Carloforte: a cidade lígure da Sardenha
Carloforte é o único núcleo habitado da Isola di San Pietro, uma pequena ilha no litoral sudoeste da Sardenha com um caráter surpreendentemente pouco sardo. Fundada em 1738 por colonos ligures vindos de Tabarka, ela preserva seu próprio dialeto, culinária e arquitetura urbana — um lugar que recompensa quem explora devagar, sem pressa.
Dados rápidos
- Localização
- Carloforte, Isola di San Pietro, sul da Sardenha — cerca de 7 km da costa sudoeste
- Como chegar
- Balsa saindo de Portovesme/Portoscuso ou de Calasetta, na Isola di Sant'Antioco
- Tempo necessário
- Meio dia para explorar a cidade; um dia inteiro ou pernoite para conhecer a ilha de verdade
- Custo
- Passear pela cidade é gratuito; o valor da balsa varia conforme a operadora e a temporada — confirme antes de viajar
- Ideal para
- Apaixonados por história, viajantes que curtem ir devagar, amantes da gastronomia, visitantes na baixa temporada
- Site oficial
- www.carloforteturismo.it

O que faz Carloforte ser diferente
A maioria das cidades costeiras da Sardenha tem raízes que remontam a assentamentos nuragicos, entrepostos fenícios e ocupação romana. Carloforte não. A cidade foi fundada em 1738 numa ilha desabitada, quando o rei Carlo Emanuele III da Sardenha cedeu a Isola di San Pietro a uma comunidade de pescadores de coral vindos de Tabarka, uma pequena ilha ao largo da costa tunisiana. Esses colonos eram originalmente de Pegli, perto de Gênova — e é por isso que a língua ainda falada em Carloforte, conhecida como tabarchino, é um dialeto lígure, e não sardo ou italiano.
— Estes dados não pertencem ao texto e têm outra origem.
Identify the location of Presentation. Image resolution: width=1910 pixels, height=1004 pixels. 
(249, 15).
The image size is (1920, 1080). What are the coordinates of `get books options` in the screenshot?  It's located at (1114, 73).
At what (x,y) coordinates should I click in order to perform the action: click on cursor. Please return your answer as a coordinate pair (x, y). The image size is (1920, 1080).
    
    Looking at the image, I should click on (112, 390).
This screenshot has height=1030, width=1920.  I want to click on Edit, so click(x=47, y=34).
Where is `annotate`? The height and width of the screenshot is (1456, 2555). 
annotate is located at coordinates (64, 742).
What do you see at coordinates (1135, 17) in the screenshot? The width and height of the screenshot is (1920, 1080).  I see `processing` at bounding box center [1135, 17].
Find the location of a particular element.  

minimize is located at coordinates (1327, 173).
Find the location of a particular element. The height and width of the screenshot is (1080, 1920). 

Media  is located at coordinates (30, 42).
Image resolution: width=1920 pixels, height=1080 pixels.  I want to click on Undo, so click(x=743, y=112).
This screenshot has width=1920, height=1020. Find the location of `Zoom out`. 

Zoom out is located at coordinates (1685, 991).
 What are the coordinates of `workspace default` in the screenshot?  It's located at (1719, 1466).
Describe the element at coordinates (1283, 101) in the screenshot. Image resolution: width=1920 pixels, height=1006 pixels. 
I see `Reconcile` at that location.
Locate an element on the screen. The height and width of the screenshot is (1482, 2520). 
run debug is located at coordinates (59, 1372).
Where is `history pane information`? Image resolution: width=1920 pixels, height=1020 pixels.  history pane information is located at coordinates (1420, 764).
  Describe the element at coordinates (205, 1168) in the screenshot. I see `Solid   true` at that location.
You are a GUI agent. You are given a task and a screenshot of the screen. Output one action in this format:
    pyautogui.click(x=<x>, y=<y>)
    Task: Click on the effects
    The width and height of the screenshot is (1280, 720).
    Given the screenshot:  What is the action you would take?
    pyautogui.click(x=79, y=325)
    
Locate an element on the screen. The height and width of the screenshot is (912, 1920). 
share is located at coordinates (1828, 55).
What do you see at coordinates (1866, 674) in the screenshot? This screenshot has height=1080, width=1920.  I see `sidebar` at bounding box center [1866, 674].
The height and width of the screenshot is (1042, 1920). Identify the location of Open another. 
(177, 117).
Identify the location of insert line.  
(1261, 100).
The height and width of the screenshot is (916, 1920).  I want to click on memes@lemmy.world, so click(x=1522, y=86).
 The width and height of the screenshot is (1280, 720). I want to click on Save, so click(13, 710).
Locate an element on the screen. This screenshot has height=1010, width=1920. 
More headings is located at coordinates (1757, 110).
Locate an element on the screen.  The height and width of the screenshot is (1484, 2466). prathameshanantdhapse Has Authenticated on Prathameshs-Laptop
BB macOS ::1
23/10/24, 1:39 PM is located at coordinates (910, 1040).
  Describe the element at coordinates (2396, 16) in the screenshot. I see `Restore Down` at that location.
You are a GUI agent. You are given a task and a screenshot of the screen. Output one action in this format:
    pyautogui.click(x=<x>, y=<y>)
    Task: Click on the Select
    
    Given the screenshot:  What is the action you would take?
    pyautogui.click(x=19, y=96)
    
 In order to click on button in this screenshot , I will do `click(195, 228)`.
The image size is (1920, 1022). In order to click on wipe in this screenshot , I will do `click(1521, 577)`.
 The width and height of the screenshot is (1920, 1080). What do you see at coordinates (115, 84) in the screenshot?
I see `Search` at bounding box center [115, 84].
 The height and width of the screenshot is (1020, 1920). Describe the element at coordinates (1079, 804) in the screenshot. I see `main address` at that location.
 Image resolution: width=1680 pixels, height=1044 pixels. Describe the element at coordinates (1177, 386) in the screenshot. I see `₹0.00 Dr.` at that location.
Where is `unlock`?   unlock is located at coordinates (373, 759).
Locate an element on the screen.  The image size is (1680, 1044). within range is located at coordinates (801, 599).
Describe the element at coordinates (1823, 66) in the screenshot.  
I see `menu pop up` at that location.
Essa origem em camadas — raízes lígures, passagem pelo norte da África, status jurídico sardo — dá a Carloforte um caráter claramente distinto. O traçado das ruas segue uma lógica diferente das cidades sardas do continente, as fachadas pintadas têm aquele aspecto desgastado de porto mediterrâneo, e a culinária gira em torno do atum de um jeito que antecede qualquer fama recente da ilha. Não é uma experiência temática. É uma cidade viva, com cerca de 6.000 moradores, que simplesmente tem uma história fora do comum.
ℹ️ Bom saber
Carloforte é a única cidade habitada da Isola di San Pietro. A ilha fica a cerca de 7 km da costa sudoeste da Sardenha e faz parte do arquipélago do Sulcis — o acesso é exclusivamente de balsa.
Como chegar: a travessia de balsa
Não existe ponte nem túnel para a Isola di San Pietro. As duas conexões de balsa partem de Portovesme (perto de Portoscuso), no continente sardo, e de Calasetta, na vizinha Isola di Sant'Antioco. As travessias são curtas — cerca de 30 a 40 minutos — e são operadas atualmente pela Delcomar, embora os horários e a frequência mudem conforme a temporada. No verão as balsas saem com mais frequência; fora de temporada as saídas podem ser escassas, então é essencial checar os horários com antecedência.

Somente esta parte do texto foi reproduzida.